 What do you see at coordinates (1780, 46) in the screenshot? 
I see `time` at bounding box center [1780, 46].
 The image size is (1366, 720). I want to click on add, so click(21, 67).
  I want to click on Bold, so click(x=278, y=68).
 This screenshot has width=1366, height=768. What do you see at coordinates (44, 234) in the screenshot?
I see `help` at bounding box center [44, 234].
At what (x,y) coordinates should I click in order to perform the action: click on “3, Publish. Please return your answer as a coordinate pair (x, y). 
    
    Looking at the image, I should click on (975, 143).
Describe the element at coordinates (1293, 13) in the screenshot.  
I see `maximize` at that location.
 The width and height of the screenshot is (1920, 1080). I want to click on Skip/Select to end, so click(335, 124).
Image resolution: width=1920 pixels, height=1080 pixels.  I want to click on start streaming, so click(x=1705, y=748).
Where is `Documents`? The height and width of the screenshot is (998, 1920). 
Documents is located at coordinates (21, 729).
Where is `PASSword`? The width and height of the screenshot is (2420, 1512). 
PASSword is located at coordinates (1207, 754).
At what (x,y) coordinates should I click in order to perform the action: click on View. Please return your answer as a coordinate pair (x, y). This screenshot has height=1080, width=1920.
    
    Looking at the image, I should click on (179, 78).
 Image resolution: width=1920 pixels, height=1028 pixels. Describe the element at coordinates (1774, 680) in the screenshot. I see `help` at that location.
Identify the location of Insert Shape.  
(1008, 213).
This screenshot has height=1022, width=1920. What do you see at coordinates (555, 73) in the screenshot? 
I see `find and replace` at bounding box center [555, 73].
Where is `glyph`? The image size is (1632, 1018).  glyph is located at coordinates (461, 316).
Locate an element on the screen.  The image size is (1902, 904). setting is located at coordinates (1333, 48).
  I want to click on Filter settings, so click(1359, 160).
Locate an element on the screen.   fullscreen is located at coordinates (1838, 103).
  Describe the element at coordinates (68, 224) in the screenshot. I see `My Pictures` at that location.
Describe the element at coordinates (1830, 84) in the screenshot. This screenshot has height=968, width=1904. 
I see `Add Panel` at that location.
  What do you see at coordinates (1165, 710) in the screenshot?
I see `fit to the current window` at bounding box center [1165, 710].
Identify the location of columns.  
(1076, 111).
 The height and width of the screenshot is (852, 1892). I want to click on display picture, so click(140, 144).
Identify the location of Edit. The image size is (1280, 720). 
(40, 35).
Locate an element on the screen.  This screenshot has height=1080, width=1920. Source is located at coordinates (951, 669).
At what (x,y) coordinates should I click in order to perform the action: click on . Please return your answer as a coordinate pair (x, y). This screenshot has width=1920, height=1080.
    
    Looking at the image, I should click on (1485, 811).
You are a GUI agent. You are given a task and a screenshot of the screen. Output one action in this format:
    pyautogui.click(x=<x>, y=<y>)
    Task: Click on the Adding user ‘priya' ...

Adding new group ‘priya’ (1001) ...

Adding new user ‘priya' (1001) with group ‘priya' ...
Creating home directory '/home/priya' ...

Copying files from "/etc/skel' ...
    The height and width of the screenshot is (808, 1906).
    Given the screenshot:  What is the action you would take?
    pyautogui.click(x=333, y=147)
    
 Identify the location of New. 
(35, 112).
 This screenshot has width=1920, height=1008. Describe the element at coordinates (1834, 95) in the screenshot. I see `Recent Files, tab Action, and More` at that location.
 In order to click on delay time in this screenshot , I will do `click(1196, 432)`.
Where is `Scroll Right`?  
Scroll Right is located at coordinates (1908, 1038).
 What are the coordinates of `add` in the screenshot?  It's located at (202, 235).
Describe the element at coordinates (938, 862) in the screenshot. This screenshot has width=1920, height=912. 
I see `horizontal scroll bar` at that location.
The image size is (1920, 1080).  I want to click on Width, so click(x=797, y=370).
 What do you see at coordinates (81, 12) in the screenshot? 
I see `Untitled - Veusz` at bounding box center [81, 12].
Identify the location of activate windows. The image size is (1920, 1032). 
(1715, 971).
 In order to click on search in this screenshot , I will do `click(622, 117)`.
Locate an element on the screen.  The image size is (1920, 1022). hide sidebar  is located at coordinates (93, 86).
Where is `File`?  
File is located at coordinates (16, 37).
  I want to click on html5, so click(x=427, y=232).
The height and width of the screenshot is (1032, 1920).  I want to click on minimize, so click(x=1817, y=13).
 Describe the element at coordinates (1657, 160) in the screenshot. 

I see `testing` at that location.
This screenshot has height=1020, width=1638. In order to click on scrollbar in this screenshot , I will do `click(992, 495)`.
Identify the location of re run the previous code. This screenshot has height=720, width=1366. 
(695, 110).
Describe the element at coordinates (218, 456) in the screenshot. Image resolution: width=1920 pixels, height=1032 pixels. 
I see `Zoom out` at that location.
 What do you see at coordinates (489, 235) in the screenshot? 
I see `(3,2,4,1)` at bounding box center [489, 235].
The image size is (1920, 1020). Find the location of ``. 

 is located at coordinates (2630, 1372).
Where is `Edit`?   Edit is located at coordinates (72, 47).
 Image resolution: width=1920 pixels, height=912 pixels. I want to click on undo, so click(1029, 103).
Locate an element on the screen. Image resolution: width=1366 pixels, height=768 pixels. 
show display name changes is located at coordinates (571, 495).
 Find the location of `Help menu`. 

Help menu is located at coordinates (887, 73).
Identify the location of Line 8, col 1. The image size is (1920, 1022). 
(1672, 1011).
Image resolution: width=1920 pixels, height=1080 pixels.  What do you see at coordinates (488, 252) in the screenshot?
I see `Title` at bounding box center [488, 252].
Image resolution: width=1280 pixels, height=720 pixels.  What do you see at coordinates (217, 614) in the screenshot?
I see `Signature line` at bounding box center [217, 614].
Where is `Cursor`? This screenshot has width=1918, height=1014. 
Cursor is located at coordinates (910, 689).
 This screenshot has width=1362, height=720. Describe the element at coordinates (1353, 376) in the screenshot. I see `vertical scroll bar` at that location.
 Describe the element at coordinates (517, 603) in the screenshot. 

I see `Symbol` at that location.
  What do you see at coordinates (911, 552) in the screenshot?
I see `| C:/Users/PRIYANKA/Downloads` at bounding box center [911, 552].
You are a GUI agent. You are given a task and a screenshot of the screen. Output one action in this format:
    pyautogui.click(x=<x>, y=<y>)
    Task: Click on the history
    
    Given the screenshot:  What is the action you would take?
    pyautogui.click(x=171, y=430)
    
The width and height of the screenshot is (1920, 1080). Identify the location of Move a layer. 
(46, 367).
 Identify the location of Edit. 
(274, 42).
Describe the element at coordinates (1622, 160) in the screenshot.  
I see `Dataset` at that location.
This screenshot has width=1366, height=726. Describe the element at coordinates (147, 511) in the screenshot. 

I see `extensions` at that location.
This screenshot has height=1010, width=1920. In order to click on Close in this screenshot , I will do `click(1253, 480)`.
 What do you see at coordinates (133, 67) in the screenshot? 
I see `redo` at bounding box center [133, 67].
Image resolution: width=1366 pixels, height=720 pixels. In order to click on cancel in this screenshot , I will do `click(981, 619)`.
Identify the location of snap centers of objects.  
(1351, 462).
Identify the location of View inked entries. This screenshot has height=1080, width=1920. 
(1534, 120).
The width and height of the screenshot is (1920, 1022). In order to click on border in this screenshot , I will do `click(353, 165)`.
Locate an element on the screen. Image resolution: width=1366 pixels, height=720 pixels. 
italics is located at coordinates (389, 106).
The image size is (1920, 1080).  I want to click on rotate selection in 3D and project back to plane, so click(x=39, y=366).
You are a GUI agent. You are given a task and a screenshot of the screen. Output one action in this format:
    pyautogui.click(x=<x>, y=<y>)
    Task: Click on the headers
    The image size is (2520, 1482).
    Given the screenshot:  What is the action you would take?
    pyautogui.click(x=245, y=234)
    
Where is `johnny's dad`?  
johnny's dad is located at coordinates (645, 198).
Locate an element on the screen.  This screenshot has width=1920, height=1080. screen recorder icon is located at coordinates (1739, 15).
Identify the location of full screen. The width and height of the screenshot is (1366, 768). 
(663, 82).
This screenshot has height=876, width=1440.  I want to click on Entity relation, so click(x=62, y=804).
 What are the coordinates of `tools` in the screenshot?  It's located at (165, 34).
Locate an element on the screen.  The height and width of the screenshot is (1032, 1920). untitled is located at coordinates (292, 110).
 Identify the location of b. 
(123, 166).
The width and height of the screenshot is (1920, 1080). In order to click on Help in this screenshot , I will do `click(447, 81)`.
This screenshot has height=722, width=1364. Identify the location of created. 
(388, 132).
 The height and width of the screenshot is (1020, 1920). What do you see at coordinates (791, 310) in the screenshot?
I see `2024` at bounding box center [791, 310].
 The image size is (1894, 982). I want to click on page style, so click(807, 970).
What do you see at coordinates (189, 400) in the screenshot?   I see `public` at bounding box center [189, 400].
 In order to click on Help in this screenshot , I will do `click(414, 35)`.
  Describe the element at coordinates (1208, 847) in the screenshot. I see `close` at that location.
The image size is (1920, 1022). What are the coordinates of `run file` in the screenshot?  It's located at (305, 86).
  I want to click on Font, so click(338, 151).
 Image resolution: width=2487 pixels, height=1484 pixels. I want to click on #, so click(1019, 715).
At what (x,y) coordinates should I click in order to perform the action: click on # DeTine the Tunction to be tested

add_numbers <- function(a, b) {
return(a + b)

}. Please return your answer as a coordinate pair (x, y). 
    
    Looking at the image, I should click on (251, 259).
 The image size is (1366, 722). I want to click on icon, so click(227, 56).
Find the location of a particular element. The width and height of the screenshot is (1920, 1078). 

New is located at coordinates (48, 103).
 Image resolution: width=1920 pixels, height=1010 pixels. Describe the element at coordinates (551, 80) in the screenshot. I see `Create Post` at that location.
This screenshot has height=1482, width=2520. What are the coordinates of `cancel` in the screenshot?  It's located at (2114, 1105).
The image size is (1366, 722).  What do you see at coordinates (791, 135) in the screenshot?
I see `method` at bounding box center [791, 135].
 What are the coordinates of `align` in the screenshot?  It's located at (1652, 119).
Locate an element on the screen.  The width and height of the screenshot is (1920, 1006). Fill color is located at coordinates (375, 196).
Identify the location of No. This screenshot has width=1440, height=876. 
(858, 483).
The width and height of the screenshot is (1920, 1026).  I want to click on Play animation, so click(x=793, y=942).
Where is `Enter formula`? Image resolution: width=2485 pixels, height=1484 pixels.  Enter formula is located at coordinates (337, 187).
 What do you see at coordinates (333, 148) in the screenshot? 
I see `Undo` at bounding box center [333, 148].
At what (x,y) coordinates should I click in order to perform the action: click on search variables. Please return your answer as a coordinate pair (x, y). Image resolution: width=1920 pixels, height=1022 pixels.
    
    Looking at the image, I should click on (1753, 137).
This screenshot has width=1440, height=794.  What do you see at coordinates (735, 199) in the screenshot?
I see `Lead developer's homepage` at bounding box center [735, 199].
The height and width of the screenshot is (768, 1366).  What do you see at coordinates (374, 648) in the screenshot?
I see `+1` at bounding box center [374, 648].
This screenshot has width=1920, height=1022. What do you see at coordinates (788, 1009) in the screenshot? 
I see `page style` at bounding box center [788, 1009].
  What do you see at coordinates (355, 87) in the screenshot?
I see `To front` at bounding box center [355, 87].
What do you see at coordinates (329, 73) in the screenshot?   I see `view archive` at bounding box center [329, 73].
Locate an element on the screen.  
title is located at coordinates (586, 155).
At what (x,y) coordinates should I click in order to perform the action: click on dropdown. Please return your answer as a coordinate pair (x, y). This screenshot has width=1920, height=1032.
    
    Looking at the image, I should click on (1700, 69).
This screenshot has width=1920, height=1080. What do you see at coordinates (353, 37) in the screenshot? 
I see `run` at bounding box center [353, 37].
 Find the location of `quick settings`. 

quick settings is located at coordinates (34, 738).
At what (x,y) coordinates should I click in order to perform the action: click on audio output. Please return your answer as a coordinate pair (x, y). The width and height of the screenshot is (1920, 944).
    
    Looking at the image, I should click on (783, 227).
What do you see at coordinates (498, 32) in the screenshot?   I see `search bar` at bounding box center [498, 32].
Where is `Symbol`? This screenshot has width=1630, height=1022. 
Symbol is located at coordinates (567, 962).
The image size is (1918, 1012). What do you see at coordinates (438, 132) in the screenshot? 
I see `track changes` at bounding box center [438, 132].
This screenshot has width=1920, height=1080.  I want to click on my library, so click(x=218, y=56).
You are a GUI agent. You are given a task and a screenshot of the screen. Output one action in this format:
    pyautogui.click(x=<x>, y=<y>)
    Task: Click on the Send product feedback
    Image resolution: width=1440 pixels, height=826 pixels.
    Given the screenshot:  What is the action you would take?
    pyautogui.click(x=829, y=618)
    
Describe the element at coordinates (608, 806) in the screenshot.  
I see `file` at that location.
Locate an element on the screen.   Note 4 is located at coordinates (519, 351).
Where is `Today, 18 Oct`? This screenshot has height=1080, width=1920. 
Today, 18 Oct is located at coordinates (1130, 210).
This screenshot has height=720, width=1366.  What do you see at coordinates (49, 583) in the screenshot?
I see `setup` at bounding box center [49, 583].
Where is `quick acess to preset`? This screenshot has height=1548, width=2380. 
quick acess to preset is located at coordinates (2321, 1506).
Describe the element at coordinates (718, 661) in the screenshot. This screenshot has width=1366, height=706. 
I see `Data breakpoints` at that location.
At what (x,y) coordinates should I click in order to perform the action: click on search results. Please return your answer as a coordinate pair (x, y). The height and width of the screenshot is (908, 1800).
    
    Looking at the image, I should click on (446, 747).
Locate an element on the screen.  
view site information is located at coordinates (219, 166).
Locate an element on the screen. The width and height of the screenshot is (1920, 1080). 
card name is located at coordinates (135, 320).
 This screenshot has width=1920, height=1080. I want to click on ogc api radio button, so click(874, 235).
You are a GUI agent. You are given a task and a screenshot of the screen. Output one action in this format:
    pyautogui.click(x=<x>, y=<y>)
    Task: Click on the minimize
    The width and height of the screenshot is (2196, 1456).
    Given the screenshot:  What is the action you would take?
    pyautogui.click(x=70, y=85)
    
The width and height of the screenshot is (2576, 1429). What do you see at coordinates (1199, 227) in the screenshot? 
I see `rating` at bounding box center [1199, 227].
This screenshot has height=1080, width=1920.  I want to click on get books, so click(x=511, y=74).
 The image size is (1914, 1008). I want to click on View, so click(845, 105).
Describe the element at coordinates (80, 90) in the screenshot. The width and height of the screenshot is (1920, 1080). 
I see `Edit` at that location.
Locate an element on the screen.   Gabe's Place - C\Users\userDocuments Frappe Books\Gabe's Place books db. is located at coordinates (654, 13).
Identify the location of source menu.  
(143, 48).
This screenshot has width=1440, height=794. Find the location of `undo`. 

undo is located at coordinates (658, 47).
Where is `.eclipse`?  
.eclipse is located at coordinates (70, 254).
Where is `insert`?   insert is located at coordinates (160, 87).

▶ REQUIREMENTS
Swap "minimize" for "maximize" in the lines that begin at the one containing "Locate an element on the screen. The" and end with the one containing "center [1199, 227].". Reproduce only those lines, with nothing else altered.

▶ OUTPUT
Locate an element on the screen. The width and height of the screenshot is (1920, 1080). 
card name is located at coordinates (135, 320).
 This screenshot has width=1920, height=1080. I want to click on ogc api radio button, so click(874, 235).
You are a GUI agent. You are given a task and a screenshot of the screen. Output one action in this format:
    pyautogui.click(x=<x>, y=<y>)
    Task: Click on the maximize
    The width and height of the screenshot is (2196, 1456).
    Given the screenshot:  What is the action you would take?
    pyautogui.click(x=70, y=85)
    
The width and height of the screenshot is (2576, 1429). What do you see at coordinates (1199, 227) in the screenshot? 
I see `rating` at bounding box center [1199, 227].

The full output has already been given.